A Temporary History of the Avian Influenza H5N1 Virus

Though many various influenza viruses infect birds and have for a few years, the history of the avian influenza H5N1 virus in people is relatively transient, because the primary cases noted occurred in 2003 in China and Viet Nam, in response to the World Health Organization (WHO). The WHO only reports confirmed cases, in which the presence of H5N1 avian influenza microbes have been detected using blood tests or swabs of the contaminated person’s nostril or throat.

Wild birds carry the viruses, but they are often unaffected by them. However, in domesticated birds (chickens, geese and turkeys) the viruses cause illness and sometimes death. Symptoms could also be gentle causing ruffled feathers and low egg production or severe causing disease that affects multiple organs and dying in 90-a hundred% of flocks in as little as forty eight hours. It is believed that the degree of distinction in avian flu signs is related to the strain of the flu virus infecting the birds. H5N1 avian influenza microbes cause severe symptoms in poultry and in lots of cases whole flocks must be destroyed to stop the spread of the disease.

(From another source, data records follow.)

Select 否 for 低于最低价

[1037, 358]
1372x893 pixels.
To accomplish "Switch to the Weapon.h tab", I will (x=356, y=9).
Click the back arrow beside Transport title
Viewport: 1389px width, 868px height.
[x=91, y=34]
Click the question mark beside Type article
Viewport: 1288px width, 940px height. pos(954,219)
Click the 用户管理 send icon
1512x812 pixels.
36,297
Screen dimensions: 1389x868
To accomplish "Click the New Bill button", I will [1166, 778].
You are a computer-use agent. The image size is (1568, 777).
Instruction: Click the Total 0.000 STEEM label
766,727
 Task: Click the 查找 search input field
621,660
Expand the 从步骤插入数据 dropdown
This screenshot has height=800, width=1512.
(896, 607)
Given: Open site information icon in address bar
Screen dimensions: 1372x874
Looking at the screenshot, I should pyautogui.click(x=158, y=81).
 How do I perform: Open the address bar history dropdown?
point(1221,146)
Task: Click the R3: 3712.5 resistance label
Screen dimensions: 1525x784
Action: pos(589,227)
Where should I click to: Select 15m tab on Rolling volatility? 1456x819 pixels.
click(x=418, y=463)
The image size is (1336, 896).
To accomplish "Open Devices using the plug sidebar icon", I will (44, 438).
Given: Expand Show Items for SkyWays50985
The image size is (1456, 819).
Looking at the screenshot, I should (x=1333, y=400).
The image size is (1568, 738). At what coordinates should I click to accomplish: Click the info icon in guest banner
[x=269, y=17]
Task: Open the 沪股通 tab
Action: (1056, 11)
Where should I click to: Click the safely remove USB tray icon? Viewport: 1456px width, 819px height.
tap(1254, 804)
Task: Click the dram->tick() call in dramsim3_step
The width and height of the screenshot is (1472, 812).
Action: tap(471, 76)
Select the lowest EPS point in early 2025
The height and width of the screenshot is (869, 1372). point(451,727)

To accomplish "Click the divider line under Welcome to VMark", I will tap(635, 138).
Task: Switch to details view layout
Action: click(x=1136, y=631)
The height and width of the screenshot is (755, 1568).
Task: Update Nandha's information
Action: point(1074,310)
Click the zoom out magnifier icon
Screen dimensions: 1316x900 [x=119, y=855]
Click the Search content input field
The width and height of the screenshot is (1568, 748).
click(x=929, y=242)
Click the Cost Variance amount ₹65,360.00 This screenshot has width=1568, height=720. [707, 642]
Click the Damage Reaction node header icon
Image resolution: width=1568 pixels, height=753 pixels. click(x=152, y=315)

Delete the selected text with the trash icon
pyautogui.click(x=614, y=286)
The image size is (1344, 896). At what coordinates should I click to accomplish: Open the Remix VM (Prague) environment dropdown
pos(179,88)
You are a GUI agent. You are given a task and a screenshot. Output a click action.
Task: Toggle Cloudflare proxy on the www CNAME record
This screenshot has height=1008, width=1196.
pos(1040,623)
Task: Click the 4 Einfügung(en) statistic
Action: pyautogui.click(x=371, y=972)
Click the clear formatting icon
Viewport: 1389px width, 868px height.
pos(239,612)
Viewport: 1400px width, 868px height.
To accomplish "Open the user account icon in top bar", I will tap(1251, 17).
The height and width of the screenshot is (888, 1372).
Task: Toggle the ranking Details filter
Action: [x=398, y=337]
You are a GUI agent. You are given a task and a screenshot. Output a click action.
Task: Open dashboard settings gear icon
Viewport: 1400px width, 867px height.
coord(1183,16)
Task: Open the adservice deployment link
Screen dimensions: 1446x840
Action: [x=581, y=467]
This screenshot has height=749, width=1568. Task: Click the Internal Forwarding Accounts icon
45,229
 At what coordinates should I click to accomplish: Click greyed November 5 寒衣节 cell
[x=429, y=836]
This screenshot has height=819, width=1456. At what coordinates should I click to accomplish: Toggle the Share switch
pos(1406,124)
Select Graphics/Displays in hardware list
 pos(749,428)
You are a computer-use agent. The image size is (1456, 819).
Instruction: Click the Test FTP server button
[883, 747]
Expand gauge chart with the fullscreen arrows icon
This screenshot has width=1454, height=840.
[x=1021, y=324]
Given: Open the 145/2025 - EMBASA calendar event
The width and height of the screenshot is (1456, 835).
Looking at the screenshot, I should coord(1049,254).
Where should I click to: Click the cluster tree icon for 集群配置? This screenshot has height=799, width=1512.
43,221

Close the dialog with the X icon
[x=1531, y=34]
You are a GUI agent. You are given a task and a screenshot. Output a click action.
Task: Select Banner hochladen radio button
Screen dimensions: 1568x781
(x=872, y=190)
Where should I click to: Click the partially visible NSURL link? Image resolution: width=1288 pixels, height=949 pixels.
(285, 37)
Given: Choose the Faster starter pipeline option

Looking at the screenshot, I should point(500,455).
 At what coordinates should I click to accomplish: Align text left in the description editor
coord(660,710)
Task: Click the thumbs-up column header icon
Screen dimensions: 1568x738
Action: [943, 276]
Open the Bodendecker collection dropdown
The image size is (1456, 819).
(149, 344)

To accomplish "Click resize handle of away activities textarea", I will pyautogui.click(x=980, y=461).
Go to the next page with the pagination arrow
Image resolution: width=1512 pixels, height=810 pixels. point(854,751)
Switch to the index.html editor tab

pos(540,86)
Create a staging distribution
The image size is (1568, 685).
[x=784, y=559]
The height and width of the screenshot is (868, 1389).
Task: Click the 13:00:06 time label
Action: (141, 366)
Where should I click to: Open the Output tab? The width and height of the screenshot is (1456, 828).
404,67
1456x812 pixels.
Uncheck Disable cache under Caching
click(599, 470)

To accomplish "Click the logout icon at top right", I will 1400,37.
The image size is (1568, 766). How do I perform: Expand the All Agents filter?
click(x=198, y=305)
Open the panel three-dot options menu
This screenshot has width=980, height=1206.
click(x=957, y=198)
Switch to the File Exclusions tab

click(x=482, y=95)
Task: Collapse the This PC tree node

Infection with avian influenza microbes among humans is uncommon and often occurs in persons handling or tending infected flocks of poultry and most strains, inflicting only delicate illnesses. The history of the avian influenza H5N1 virus has shown that this strain might be deadly to humans as well. There have been 253 confirmed cases in people since 2003, leading to 148 deaths. This high percentage of fatalities (fifty eight%) following infection with avian influenza microbes has scientists and public health officers all through the world worried.

Viruses usually change slowly over time and the human immune system can identify them, because they are so much like previously current viruses and reply to them quickly. On rare occasions previously, viruses have modified all of the sudden, referred to as “antigenic shift”, inflicting severe illness, quite a few human deaths and worldwide epidemics. Generally these viruses had not beforehand infected people, however had infected different animals, reminiscent of pigs or birds. Or, they had not been highly contagious amongst humans, as with the H5N1 strain, but out of the blue change and turn out to be easily transmitted from one human to another. Since the history of the avian influenza H5N1 virus has shown that it may infect people, scientists consider that it may turn out to be highly contagious amongst them, inflicting pandemics or worldwide epidemics. Scientists consider that only two proteins within the H5N1 avian influenza microbes would need to alter to ensure that it to turn out to be as simply transmitted among people as the seasonal flu.